Transformer EncoderLayer：

python

class EncoderLayer(nn.Module):
    def __init__(self, attention, d_model, d_ff=None, dropout=0.1, activation="relu"):
        super(EncoderLayer, self).__init__()
        d_ff = d_ff or 4 * d_model
        self.attention = attention
        self.conv1 = nn.Conv1d(in_channels=d_model, out_channels=d_ff, kernel_size=1)
        self.conv2 = nn.Conv1d(in_channels=d_ff, out_channels=d_model, kernel_size=1)
        self.norm1 = nn.LayerNorm(d_model)
        self.norm2 = nn.LayerNorm(d_model)
        self.dropout = nn.Dropout(dropout)
        self.activation = F.relu if activation == "relu" else F.gelu

    def forward(self, x, attn_mask=None, tau=None, delta=None):
        new_x, attn = self.attention(x, x, x, attn_mask=attn_mask, tau=tau, delta=delta)
        x = x + self.dropout(new_x)

        y = x = self.norm1(x)
        y = self.dropout(self.activation(self.conv1(y.transpose(-1, 1))))
        y = self.dropout(self.conv2(y).transpose(-1, 1))

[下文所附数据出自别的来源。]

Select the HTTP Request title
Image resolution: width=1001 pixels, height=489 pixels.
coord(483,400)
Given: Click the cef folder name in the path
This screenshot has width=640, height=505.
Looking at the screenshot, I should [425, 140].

        return self.norm2(x + y), attn

Informer ConvLayer：

python

class ConvLayer(nn.Module):
    def __init__(self, c_in):
        super(ConvLayer, self).__init__()
        self.downConv = nn.Conv1d(...)
        self.norm = nn.BatchNorm1d(c_in)
        self.activation = nn.ELU()
        self.maxPool = nn.MaxPool1d(kernel_size=3, stride=2, padding=1)

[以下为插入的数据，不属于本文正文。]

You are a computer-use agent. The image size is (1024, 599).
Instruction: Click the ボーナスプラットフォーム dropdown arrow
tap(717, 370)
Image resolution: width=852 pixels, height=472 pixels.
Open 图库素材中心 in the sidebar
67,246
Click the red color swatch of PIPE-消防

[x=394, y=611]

对 PatchTST 来说，LayerNorm 和 Dropout 主要出现在 EncoderLayer 里面；BatchNorm1d 则更常见于 Informer 的 ConvLayer。下图不画完整网络，而是按本文三个 toy 例子对比它们到底在哪些维度上工作。

2. Level 2：`LayerNorm(d_model)`

LayerNorm 在这些模型里通常处理：

text

x.shape = (B, L, d_model)

源码：

python

self.norm1 = nn.LayerNorm(d_model)
self.norm2 = nn.LayerNorm(d_model)

含义：

对每个样本、每个时间位置的 d_model 维向量单独归一化。

toy：

text

x.shape = (2, 6, 16)
LayerNorm(16)
输出 shape = (2, 6, 16)

它不改变 shape。

它改变的是每个 token 内部 hidden 维的均值和方差。

3. Level 3：LayerNorm 的可算小例子

只看一个 token：

text

x[b=0, t=0, :] = [1, 2, 3, 4]

均值：

text

mean = (1 + 2 + 3 + 4) / 4 = 2.5

方差：

text

var = ((1-2.5)^2 + (2-2.5)^2 + (3-2.5)^2 + (4-2.5)^2) / 4
    = 1.25

标准化：

text

(x - mean) / sqrt(var + eps)

所以 LayerNorm 的直觉是：

每个 token 自己内部做一次标准化。

4. Level 4：`BatchNorm1d(c_in)`

Informer 的 ConvLayer 里：

python

self.norm = nn.BatchNorm1d(c_in)

此时输入格式已经是 Conv1d 格式：

text

x.shape = (B, C, L)

toy：

text

x.shape = (2, 16, 6)
BatchNorm1d(16)
输出 shape = (2, 16, 6)

BatchNorm1d(16) 的 16 对应 channel 数。

它会按 channel 统计 batch 和 length 上的均值方差。

直觉：

对每个 channel，把整个 batch 和时间轴上的分布稳定住。

5. Level 5：LayerNorm 和 BatchNorm1d 的区别

函数	典型输入	归一化主要看哪一维	常见位置
`LayerNorm(d_model)`	`(B, L, d_model)`	最后一维 hidden	Transformer 残差后
`BatchNorm1d(C)`	`(B, C, L)`	channel 维，对 batch/length 统计	Conv1d 后

最实用的判断：

text

如果张量是 (B,L,d_model)，优先想到 LayerNorm。
如果张量是 (B,C,L)，并且刚过 Conv1d，可能是 BatchNorm1d。

6. Level 6：`Dropout(p)`

源码：

python

self.dropout = nn.Dropout(dropout)

在 forward 里：

python

x = x + self.dropout(new_x)
y = self.dropout(self.activation(...))
y = self.dropout(...)

Dropout 的作用：

训练时以概率 p 把部分元素置 0，并按比例缩放剩余元素；推理时不随机置零。

它不改变 shape。

toy：

text

x.shape = (2, 6, 16)
dropout(x).shape = (2, 6, 16)

如果 p=0.5，训练时某些元素会被置 0：

text

[1.0, 2.0, 3.0, 4.0]
可能变成
[0.0, 4.0, 0.0, 8.0]

这里的 4.0 和 8.0 是因为 PyTorch 训练时会对保留下来的元素做缩放，保持期望不变。

7. 常见错误

7.1 以为 LayerNorm 会跨 batch 归一化

不会。

LayerNorm(d_model) 对每个 token 自己的最后一维做归一化。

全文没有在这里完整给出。